**Task goal**
Please return exactly the lines from the top of the data through the line that contains "Task: Click Add", and skip all pictures.

Saved data entries:
- Opening Delimiter -
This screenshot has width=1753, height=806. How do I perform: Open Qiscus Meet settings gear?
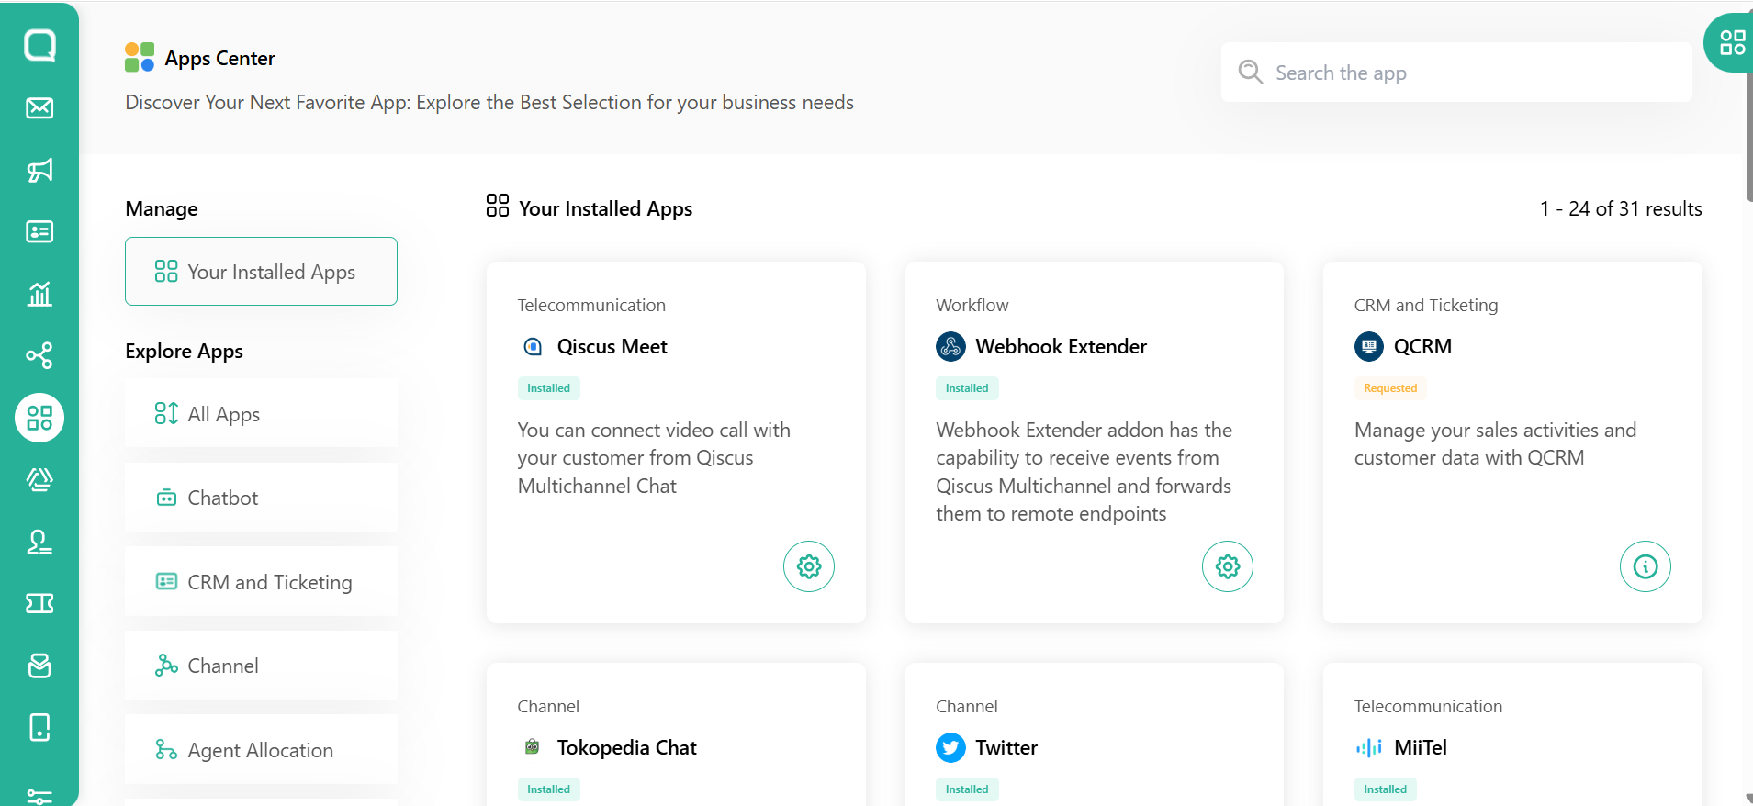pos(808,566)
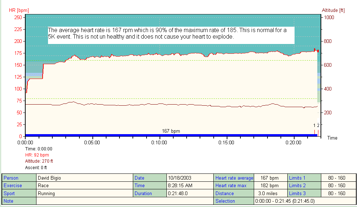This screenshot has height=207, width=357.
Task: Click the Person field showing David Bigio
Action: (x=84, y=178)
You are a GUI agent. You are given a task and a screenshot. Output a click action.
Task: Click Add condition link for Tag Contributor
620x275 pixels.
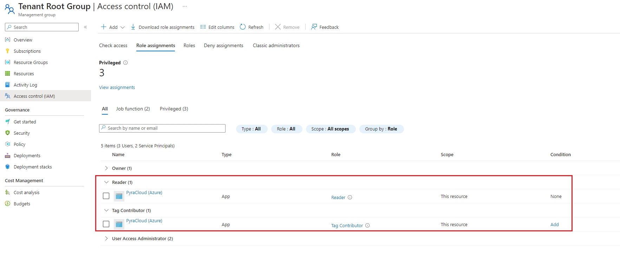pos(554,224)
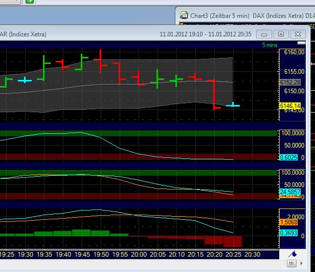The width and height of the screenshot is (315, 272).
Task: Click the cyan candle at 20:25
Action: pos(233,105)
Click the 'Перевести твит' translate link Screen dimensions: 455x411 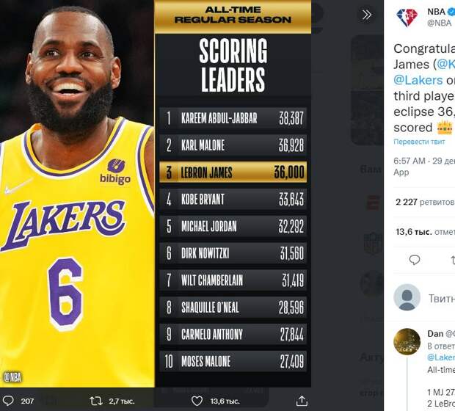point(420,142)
- Closing Delimiter -
**Answer space**
This screenshot has width=1753, height=806. How do I perform: Open Qiscus Meet settings gear?
pos(808,566)
This screenshot has height=207, width=357.
Task: Click the Person field showing David Bigio
Action: (x=84, y=178)
You are a GUI agent. You are given a task and a screenshot. Output a click action.
Task: Click Add condition link for Tag Contributor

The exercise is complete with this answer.